The 2025 Medicare national average reimbursement for CPT 97607 is $323.14 in non-facility settings and $20.38 in facility settings. The substantial difference reflects practice expense costs including NPWT equipment that are covered in the non-facility rate but provided by the facility in hospital settings.
How do you measure wound size to determine whether to use 97607 or 97608?
Measure the wound's greatest length and greatest width in centimeters, then multiply to get surface area. Use CPT 97607 for wounds 50 square centimeters or smaller (e.g., 5cm × 10cm = 50 sq cm). Use CPT 97608 for wounds greater than 50 square centimeters. Document the measurement method and measurements in the medical record with each application.
Can CPT 97607 be billed on the same day as wound debridement codes?
Yes, CPT 97607 can be billed with debridement codes (11042-11047, 97597-97598) when performed on the same wound, as debridement is often necessary before NPWT application. Use modifier 59 or XS if needed to indicate distinct procedural services. Ensure documentation clearly shows both procedures were medically necessary and performed.
How often can CPT 97607 be billed for the same patient?
Frequency depends on payer policy and medical necessity. Medicare does not have a specific frequency limit for 97607, but typical NPWT protocols involve dressing changes 2-3 times per week. Commercial payers may have specific frequency limitations in their medical policies. Document clinical rationale for dressing change frequency based on exudate level, seal integrity, and wound response.
What documentation is required to support medical necessity for CPT 97607?
Documentation must include: wound etiology and characteristics, failed conservative treatments (typically 30 days of standard wound care), wound measurements in square centimeters, photographs when possible, absence of contraindications (untreated osteomyelitis, malignancy in wound, exposed vessels or organs), and treatment goals. Document why NPWT is appropriate versus standard wound care.
Who can perform and bill for CPT 97607 services?

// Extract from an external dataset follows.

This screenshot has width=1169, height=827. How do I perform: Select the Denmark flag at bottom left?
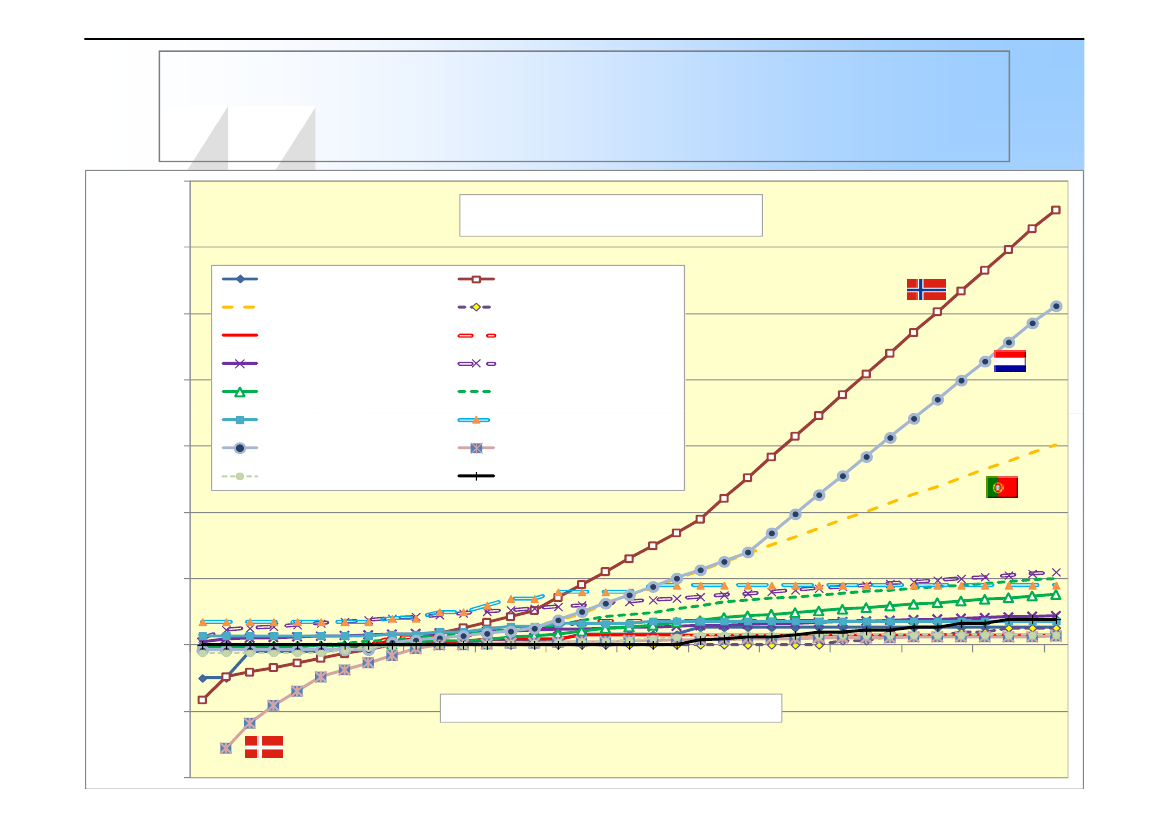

CPT 97607 can be performed and billed by physicians, physical therapists, physician assistants, nurse practitioners, and certified wound care specialists depending on state scope of practice laws and payer policies. Physical therapists must use modifier GN for therapy services. Some payers require physician supervision or certification in wound care management.
Is prior authorization required for CPT 97607?
Prior authorization requirements vary by payer. Medicare typically does not require prior authorization for CPT 97607, but many Medicare Advantage and commercial plans do require pre-approval for NPWT services due to high cost. Always verify authorization requirements before initiating treatment to avoid denials. Authorization is typically needed for both the professional service (97607) and NPWT equipment/supplies.